During testing, it is not unusual to find a mix of both custom vulnerabilities (introduced through unique code logic) and configuration-based flaws. For instance, a pentester might uncover:
- An insecure API endpoint that was overlooked because it was considered “internal only.”
- Improper error handling that reveals sensitive information about the server environment.
- Misconfigured permissions that allow unauthorized users to access admin-level functionality.
To better understand and categorize these issues, security professionals often refer to the OWASP Top 10, a community-driven standard that highlights the most critical web application security risks. This framework provides a foundation for identifying the most common and impactful vulnerabilities across different types of web applications, regardless of whether they are custom-built or widely distributed.
Some of the most frequently encountered vulnerabilities from the OWASP Top 10 include:
- Injection flaws (e.g., SQL Injection, Command Injection).
- Broken Authentication and session management.
- Sensitive Data Exposure through weak encryption or improper handling.
- Security Misconfigurations such as open S3 buckets or default admin interfaces.
- Cross-Site Scripting (XSS), which allows attackers to inject malicious scripts into web pages viewed by other users.

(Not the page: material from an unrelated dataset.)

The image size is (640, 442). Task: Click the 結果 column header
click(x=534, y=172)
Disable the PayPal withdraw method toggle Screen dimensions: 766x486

By systematically testing for these and other OWASP Top 10 vulnerabilities, penetration testers can provide valuable insight into both coding issues and operational weaknesses, helping organizations strengthen their overall security posture.
To which of the above categories does public vulnerability ‘CVE-2014-6271’ belongs to?
The public vulnerability CVE-2014-6271 belongs to the Command Injection category. This vulnerability, also known as “Shellshock,” allows attackers to execute arbitrary commands on a vulnerable system via crafted environment variables.
Public Vulnerabilities
The most critical back-end component vulnerabilities are those that can be reached from outside the network and abused to gain control of the back-end server without any prior local access (i.e., during an external penetration test). These flaws typically stem from coding errors or insecure design decisions made while building the application’s server-side components. Because server-side code handles sensitive operations — database queries, file handling, authentication, and inter-service communication — mistakes here can lead to high-impact compromises.
There is a broad spectrum of vulnerability types in this area. On the simpler end are issues that are often straightforward to find and exploit, such as SQL injection, unsafe file uploads, or weak authentication and session management. On the more advanced end are complex problems that require deep understanding of the application’s internals and architecture, such as remote code execution (RCE) through insecure deserialization, server-side request forgery (SSRF) used to pivot to internal services, or chaining multiple logic flaws to elevate privileges.
Root causes commonly include inadequate input validation, improper error handling that leaks internal details, insecure default configurations, and reliance on unsafe third-party libraries. Because of the range in complexity, effective mitigation requires both basic secure-coding practices (input sanitization, least privilege, safe libraries) and advanced defenses (threat modeling, code review, automated and manual security testing, runtime protection).
What is the CVSS v2.0 score of the public vulnerability CVE-2017-0144?
The CVSS v2.0 score of the public vulnerability CVE-2017-0144 is 9.3. This high score reflects its critical severity, indicating the vulnerability can lead to significant impact if exploited.